Taiyi: A high-performance CKKS accelerator for Practical Fully Homomorphic Encryption
Shengyu Fan, Xianglong Deng, Zhuoyu Tian, Zhicheng Hu, Liang Chang, Rui Hou, Dan Meng, Mingzhe Zhang
TL;DR
This work targets practical CKKS FHE by addressing KLSS-driven shifts in bottlenecks, notably moving the workload from NTT to Inner-Product operations. It introduces Taiyi, an ASIC accelerator with dedicated IP hardware (HP-IP), a multi-step NTT architecture, and compiler-assisted dynamic selection of the KeySwitch parameter α to adapt to multiplicative depth. Key contributions include dataflow optimizations that reduce BConv and PtMatVecMult overhead, a memory-conscious E-Key Buffer design, and a static compiler that tunes α across levels, achieving about 1.5x average throughput improvement and 15.7% area reduction on typical CKKS workloads.
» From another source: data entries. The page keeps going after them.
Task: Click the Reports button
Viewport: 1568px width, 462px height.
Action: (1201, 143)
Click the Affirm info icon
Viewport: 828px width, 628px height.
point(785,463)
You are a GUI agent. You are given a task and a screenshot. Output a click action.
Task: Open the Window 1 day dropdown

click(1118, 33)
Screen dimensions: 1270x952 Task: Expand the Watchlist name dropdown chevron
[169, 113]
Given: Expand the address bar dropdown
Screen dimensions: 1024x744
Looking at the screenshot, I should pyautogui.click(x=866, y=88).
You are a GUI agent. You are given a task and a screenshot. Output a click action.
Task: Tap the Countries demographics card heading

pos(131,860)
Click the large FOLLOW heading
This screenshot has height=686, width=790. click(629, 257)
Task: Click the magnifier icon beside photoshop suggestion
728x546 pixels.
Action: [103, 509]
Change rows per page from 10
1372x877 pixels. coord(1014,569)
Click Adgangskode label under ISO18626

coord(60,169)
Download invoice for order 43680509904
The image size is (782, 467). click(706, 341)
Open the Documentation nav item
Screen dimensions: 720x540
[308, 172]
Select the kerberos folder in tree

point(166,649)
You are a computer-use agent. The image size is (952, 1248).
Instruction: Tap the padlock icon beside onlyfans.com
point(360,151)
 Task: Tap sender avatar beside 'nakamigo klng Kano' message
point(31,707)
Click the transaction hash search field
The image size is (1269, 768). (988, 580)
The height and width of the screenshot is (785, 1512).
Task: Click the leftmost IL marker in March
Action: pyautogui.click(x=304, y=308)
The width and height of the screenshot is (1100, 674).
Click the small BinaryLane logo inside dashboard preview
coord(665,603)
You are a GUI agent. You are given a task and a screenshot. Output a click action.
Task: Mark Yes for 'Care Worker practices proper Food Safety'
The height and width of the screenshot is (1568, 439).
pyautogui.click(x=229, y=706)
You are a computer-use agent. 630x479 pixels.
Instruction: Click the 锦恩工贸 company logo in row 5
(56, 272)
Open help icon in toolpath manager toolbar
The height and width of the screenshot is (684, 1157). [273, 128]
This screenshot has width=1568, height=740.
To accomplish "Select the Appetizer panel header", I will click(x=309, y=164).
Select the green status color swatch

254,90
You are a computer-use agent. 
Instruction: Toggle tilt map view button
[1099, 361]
The results demonstrate substantial gains in performance per area and energy efficiency, bringing KLSS-based FHE closer to real-world deployment and highlighting the importance of co-design between cryptographic algorithms and accelerator architectures.
Abstract
Fully Homomorphic Encryption (FHE), a novel cryptographic theory enabling computation directly on ciphertext data, offers significant security benefits but is hampered by substantial performance overhead. In recent years, a series of accelerator designs have significantly enhanced the performance of FHE applications, bringing them closer to real-world applicability. However, these accelerators face challenges related to large on-chip memory and area. Additionally, FHE algorithms undergo rapid development, rendering the previous accelerator designs less perfectly adapted to the evolving landscape of optimized FHE applications. In this paper, we conducted a detailed analysis of existing applications with the new FHE method, making two key observations: 1) the bottleneck of FHE applications shifts from NTT to the inner-product operation, and 2) the optimal α of KeySwitch changes with the decrease in multiplicative level. Based on these observations, we designed an accelerator named Taiyi, which includes specific hardware for the inner-product operation and optimizes the NTT and BConv operations through algorithmic derivation. A comparative evaluation of Taiyi against previous state-of-the-art designs reveals an average performance improvement of 1.5x and reduces the area overhead by 15.7%.